What is the minimum facility size?
USD 10 million aggregate facility size. Smaller requests are usually hard to place because diligence, legal work, KYC, collateral control, and lender onboarding costs do not scale well.
Does FG Capital Advisors lend directly?
FG Capital Advisors acts as an arranger and advisor. Capital is provided by banks, private credit funds, inventory financiers, receivables purchasers, insurers, and aligned commodity finance lenders.
Can you arrange prepayment finance?
Yes, where the prepayment is supported by strong buyer or seller credit, SBLC or APG support where applicable, inspection controls, delivery milestones, title mechanics, and a clear repayment path.
Can copper from Africa be financed?
Yes, subject to jurisdiction, product proof, export legality, sanctions screening, buyer quality, bank comfort, logistics controls, insurance, inspection, and enforceable collateral or proceeds assignment.
Do lenders finance discounted spot cargo?
Some lenders review spot transactions, but they require a clear reason for the discount, verified cargo, direct counterparties, title control, inspection, insurance, legal export documentation, and bankable settlement mechanics.
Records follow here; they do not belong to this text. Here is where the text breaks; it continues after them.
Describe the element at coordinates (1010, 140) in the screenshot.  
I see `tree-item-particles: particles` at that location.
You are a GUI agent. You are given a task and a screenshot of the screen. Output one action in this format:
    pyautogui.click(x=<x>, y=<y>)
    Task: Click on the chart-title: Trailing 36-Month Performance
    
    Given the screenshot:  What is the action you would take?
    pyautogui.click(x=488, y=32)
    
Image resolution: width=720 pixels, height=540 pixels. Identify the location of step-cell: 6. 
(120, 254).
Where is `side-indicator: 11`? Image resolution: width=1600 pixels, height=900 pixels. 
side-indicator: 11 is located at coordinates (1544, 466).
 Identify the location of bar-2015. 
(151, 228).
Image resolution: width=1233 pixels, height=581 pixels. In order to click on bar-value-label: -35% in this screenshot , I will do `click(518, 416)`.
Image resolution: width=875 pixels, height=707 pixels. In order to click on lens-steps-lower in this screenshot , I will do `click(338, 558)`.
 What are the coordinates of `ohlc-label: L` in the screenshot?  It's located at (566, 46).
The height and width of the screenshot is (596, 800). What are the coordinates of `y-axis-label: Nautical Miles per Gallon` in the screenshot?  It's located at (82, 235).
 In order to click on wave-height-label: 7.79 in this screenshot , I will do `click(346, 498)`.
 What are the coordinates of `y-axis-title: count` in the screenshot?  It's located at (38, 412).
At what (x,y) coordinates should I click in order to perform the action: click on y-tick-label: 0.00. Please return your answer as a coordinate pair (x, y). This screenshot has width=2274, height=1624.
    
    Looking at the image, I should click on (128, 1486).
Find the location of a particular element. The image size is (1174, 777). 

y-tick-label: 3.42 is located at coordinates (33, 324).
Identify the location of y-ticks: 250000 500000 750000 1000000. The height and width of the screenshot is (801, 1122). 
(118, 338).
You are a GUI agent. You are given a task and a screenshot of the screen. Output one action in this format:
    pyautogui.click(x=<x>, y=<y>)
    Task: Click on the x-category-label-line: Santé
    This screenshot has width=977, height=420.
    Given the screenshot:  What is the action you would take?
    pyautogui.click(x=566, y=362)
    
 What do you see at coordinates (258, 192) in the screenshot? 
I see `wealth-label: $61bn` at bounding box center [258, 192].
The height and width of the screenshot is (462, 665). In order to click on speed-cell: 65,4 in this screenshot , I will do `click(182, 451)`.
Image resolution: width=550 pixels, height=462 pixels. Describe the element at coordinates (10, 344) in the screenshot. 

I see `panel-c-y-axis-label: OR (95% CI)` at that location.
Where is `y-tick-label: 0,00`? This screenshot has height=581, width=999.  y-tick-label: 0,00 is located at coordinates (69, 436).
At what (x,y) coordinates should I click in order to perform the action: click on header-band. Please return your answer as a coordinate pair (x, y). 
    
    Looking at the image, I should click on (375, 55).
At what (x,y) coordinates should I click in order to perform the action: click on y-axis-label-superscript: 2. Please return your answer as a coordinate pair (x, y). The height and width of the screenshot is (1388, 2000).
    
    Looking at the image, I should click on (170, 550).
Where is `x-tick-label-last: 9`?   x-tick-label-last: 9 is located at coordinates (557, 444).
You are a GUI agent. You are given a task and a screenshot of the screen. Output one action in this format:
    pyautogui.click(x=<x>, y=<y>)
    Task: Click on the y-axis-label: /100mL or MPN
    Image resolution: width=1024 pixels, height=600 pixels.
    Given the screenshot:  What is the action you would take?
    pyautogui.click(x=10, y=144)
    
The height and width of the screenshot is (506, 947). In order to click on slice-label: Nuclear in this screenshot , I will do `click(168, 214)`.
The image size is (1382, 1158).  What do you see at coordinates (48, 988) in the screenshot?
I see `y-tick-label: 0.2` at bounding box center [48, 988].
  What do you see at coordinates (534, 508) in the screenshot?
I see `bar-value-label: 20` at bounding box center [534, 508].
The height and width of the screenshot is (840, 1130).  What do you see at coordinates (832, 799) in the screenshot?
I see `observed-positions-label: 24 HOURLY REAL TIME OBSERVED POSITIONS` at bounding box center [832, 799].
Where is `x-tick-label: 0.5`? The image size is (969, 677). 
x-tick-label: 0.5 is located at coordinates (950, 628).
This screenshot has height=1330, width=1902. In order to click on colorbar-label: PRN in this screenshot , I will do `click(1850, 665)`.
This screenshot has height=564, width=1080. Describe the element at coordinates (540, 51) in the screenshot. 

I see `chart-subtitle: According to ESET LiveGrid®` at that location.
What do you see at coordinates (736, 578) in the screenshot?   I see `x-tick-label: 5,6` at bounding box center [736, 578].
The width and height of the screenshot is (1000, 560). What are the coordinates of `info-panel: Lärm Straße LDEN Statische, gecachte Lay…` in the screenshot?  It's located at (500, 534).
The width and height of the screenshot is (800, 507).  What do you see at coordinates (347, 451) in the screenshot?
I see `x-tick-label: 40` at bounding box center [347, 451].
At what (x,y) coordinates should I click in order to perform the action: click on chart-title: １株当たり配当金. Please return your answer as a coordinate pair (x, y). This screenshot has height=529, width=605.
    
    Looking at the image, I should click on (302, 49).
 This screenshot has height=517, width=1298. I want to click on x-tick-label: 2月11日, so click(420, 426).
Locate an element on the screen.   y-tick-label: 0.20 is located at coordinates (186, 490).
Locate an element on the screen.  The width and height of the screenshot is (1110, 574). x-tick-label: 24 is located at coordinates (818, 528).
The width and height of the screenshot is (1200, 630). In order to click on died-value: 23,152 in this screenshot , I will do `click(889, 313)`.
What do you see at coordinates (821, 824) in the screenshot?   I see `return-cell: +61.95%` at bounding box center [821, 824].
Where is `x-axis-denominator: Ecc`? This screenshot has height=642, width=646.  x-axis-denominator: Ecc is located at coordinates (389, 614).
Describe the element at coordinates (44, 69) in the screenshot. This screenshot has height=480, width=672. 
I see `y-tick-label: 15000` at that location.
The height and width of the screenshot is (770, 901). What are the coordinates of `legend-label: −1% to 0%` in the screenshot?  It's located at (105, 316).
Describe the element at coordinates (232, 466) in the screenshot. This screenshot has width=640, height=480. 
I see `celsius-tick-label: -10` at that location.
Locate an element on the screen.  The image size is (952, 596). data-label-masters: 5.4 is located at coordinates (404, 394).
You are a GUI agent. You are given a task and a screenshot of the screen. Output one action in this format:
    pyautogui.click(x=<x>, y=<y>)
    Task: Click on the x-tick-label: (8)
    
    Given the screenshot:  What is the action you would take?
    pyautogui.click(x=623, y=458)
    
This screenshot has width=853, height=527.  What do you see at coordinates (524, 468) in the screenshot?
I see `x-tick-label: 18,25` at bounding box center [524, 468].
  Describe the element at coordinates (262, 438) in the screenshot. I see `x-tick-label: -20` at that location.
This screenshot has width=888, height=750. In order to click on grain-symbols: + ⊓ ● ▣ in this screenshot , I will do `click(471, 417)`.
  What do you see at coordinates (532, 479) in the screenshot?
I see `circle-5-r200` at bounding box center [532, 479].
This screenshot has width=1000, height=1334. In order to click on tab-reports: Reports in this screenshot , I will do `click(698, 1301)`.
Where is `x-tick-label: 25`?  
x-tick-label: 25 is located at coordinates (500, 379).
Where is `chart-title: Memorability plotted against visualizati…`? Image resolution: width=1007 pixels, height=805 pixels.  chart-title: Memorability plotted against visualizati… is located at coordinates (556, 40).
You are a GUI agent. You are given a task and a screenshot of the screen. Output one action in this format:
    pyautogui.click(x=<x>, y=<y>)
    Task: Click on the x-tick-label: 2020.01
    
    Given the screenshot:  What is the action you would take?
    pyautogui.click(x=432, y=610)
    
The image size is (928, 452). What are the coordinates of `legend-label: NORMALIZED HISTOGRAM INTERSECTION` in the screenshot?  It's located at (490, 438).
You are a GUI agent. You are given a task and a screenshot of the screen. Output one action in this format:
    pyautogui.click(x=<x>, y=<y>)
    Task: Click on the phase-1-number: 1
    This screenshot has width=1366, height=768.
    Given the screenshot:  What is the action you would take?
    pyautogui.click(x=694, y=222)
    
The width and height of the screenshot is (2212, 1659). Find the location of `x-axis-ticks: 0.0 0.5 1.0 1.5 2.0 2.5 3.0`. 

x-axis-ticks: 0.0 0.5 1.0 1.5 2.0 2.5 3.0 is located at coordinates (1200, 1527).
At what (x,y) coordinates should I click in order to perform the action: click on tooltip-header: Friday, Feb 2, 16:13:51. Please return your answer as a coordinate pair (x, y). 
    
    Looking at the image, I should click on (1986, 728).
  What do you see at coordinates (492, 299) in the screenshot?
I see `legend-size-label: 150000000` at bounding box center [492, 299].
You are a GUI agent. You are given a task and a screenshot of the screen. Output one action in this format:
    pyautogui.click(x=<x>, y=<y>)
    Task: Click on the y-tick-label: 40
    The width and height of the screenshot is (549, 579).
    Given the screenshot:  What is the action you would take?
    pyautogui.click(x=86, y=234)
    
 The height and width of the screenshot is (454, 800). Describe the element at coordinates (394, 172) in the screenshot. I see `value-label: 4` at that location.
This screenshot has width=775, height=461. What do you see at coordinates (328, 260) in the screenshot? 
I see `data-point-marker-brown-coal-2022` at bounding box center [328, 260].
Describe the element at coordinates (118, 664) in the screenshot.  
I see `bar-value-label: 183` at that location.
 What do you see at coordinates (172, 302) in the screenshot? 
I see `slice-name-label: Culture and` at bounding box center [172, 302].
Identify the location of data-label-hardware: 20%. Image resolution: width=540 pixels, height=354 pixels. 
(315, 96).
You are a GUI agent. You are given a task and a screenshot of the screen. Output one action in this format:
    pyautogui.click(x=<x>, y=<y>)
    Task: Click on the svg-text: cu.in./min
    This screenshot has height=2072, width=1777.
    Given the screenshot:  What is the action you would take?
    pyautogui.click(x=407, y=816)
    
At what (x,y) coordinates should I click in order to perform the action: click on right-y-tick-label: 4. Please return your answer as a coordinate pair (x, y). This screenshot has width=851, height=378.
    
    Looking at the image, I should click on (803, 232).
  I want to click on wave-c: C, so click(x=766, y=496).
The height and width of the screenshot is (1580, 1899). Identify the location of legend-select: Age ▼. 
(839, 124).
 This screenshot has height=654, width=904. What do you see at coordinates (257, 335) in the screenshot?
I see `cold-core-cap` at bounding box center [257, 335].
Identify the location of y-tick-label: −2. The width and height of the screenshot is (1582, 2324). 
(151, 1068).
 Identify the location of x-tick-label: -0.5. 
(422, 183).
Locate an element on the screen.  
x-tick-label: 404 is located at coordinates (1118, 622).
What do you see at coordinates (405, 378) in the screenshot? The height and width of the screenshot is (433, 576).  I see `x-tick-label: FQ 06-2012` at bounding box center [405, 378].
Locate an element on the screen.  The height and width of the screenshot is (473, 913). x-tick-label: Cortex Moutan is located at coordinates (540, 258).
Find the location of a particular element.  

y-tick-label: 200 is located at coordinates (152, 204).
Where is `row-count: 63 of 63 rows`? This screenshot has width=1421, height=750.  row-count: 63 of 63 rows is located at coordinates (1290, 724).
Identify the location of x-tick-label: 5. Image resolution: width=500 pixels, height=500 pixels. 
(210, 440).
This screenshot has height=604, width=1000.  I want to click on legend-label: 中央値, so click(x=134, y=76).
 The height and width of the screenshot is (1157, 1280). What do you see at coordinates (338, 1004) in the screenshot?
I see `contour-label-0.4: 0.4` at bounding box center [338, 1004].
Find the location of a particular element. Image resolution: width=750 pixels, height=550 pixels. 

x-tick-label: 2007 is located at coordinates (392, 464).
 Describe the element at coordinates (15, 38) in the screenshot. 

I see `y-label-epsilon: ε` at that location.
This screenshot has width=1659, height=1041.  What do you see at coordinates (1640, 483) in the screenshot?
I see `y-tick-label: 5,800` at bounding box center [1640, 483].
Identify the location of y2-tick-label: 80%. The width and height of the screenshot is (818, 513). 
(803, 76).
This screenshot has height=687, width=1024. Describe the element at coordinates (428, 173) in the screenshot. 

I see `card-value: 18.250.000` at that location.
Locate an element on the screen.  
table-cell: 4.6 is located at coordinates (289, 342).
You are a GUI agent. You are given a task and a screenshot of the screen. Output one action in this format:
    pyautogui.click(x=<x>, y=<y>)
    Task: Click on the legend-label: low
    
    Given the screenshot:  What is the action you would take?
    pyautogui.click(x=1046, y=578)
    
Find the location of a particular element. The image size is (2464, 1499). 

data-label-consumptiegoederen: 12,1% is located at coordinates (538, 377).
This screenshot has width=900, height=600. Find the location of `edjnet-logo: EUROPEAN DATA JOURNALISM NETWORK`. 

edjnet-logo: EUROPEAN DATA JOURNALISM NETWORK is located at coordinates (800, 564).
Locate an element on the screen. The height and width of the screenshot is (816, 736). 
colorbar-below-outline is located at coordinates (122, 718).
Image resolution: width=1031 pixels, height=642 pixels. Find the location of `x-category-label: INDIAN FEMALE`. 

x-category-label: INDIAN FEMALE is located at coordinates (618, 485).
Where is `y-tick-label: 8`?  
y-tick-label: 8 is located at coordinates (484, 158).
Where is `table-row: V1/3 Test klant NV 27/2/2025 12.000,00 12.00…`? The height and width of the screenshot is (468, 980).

Disclaimer. FG Capital Advisors provides corporate finance advisory, structuring, packaging, and capital introduction support. We do not guarantee lender approval, credit availability, pricing, drawdown, bank acceptance, LC confirmation, insurance placement, collateral eligibility, or transaction closing. All facilities are subject to KYC, KYT, AML, sanctions screening, underwriting, collateral verification, legal documentation, bank approvals, insurance, inspection, and third-party due diligence. Third-party costs, legal fees, inspection fees, bank charges, insurance premiums, registry fees, and collateral control costs are separate from FG Capital Advisors’ advisory fees.